Monsanto Chief Executive Hugh Grant said this week that the federal investigation into anticompetitive practices in the seed industry "is the result of the fact that we have grown quickly and have been very succcessful."
"I feel good that from Day 1, in 1996, we have broadly licensed our technology to everybody who wanted it," Grant said at the Bank of America/Merrill Lynch global markets conference in New York City. "I think we would have had a different conversation had we not done that."
The U.S. departments of agriculture and justice have announced a general investigation of competition in agriculture. A government-conducted workshop focused on the seed industry is planned for March 12 in Ankeny, Iowa.
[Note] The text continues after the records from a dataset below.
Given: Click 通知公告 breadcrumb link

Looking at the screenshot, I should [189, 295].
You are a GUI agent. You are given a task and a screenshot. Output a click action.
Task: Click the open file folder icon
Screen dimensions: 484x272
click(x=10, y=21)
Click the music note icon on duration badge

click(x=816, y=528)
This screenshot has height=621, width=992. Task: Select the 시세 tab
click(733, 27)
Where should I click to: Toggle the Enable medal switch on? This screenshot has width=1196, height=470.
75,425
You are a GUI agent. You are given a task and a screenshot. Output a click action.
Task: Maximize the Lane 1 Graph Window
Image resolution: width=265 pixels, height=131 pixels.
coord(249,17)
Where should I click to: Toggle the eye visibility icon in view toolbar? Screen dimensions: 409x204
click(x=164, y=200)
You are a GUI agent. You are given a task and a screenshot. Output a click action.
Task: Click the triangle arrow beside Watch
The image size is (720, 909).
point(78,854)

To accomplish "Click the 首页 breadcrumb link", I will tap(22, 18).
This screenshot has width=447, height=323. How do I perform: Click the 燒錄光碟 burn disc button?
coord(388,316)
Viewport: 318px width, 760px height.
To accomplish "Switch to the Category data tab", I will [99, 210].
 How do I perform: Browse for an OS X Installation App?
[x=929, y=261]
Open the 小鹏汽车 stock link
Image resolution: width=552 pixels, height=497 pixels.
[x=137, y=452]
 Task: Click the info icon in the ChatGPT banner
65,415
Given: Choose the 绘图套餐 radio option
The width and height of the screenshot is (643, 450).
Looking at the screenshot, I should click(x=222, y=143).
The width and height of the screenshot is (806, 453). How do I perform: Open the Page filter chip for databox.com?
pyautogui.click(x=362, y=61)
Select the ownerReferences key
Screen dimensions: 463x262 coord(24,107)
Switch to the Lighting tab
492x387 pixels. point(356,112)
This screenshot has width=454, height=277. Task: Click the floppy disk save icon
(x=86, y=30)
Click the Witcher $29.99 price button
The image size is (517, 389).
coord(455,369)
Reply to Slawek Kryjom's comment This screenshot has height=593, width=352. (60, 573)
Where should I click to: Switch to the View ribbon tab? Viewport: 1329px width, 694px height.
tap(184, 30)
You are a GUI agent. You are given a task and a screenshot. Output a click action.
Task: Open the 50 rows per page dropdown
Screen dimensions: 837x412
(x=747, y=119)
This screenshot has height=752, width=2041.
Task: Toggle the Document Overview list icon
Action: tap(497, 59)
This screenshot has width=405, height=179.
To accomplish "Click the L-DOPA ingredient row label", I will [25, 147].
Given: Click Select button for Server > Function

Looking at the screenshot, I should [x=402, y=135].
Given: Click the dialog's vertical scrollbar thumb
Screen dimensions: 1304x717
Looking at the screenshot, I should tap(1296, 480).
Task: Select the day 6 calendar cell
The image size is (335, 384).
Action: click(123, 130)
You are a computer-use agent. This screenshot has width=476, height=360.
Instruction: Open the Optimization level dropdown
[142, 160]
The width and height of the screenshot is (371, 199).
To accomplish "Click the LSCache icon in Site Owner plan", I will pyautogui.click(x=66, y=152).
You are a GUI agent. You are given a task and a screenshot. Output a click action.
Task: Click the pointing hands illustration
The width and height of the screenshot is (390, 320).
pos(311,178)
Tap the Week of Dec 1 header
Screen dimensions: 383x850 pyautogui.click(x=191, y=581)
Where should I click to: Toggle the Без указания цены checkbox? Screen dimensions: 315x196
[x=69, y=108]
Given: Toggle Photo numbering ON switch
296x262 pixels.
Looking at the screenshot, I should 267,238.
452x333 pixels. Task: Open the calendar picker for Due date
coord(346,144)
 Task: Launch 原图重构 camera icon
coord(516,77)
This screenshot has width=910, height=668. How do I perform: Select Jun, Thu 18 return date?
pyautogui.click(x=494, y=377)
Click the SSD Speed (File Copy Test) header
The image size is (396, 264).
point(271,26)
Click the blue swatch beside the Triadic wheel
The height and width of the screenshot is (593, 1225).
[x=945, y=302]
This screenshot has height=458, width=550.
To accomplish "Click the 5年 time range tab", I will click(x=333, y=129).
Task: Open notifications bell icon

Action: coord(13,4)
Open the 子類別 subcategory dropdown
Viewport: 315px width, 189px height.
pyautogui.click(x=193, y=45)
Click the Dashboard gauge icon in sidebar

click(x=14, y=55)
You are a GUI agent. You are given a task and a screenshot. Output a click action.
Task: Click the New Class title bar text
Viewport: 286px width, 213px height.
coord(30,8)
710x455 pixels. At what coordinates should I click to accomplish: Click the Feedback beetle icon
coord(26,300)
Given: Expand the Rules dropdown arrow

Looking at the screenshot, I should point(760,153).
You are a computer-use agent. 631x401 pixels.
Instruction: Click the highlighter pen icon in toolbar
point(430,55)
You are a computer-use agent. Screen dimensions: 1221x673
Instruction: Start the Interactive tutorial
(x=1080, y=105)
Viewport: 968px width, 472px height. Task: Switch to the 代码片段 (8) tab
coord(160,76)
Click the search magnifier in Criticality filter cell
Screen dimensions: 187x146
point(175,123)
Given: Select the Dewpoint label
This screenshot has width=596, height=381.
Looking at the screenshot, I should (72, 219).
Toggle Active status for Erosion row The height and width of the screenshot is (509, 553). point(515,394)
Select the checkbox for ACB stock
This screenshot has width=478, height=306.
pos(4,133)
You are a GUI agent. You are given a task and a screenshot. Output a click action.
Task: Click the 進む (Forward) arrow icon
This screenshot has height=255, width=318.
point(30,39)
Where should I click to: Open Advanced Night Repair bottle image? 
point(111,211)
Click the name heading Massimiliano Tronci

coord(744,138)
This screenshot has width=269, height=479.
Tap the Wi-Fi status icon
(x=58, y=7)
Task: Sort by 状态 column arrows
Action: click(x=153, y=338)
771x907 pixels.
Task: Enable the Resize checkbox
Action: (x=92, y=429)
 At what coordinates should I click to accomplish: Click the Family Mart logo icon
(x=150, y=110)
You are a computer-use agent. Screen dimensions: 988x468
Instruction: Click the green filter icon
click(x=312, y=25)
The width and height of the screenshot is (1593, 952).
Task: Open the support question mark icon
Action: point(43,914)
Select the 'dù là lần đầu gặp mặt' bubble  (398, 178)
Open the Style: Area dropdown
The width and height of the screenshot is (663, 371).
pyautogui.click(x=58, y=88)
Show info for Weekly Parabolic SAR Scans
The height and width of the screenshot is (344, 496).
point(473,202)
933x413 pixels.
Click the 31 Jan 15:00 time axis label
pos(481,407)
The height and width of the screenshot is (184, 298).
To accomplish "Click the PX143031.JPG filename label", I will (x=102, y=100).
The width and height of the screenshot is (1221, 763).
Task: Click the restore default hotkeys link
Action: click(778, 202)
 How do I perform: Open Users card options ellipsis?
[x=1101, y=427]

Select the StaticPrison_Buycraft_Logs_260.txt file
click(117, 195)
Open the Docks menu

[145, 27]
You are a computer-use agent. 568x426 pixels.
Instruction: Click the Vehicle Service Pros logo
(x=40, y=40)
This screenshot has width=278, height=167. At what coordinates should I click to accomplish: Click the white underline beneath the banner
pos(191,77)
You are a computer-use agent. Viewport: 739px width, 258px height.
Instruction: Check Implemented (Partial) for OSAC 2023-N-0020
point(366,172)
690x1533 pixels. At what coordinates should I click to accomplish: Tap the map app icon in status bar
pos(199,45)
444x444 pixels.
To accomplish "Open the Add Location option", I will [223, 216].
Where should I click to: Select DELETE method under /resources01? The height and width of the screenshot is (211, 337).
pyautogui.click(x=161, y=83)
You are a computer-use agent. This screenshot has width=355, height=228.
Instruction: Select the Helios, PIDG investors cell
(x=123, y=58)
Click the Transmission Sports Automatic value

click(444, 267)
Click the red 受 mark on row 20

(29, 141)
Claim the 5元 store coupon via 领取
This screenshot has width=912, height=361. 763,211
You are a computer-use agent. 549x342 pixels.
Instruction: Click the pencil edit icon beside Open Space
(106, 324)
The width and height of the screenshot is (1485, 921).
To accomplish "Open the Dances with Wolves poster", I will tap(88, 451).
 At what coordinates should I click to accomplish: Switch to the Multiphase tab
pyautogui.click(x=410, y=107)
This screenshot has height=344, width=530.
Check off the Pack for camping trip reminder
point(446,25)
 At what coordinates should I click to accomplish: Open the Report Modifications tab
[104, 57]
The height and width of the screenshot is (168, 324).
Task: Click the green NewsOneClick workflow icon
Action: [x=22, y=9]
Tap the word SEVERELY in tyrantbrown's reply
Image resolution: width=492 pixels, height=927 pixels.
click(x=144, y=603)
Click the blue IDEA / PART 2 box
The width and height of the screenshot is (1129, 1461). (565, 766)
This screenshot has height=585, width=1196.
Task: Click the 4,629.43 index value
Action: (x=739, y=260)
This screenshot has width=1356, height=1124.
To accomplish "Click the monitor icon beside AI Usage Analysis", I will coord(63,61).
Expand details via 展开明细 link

Monsanto has about one-third of the U.S. corn and soybean seed sales markets and is generally even with rival Pioneer Hi-Bred of Johnston, Iowa, in market share. But Monsanto is believed to be far ahead in the market for licensed biotechnology traits for seeds.
Pioneer Hi-Bred filed an antitrust lawsuit against Monsanto last summer, and its attorneys have drawn a parallel to the Justice Department's case a decade ago against Microsoft. The software company was accused of using its Windows platform to stifle competition.
Monsanto is using the popularity of its Roundup herbicide to compel seed companies to use Monsanto-licensed technology in their seeds, Pioneer's attorneys say.
Grant told investors that Monsanto is banking on what he called the company's "game-changing" technologies, SmartStax corn seeds and the newest generation of Roundup Ready 2 Yield soybeans, for the 2010 season.
SmartStax will be available for about 4 million acres in the 2010 season with full availability by 2012. The new Roundup Ready soybeans, which were introduced for the 2009 crop year, will be available for about 8 million acres in 2010.
SmartStax has biotech traits that enable farmers to reduce their refuge acreage from the current 20% to 5%. The refuge acreage helps prevent insects from mutating into varieties resistant to seed traits or insecticides.
Ted Crosbie, Monsanto's director of breeding, says limited use of Monsanto's Roundup Ready 2 Yield soybeans in the 2009 crop year showed test yield gains of up to 7% compared with previous generations of soybean seeds.
Pioneer hopes to be in the field by the 2010 planting season with its AcreMax corn, which also would allow reduced refuge acreage.
Pioneer said this week the company is still negotiating with the Environmental Protection Agency about how much reduction in refuge would be allowed by AcreMax.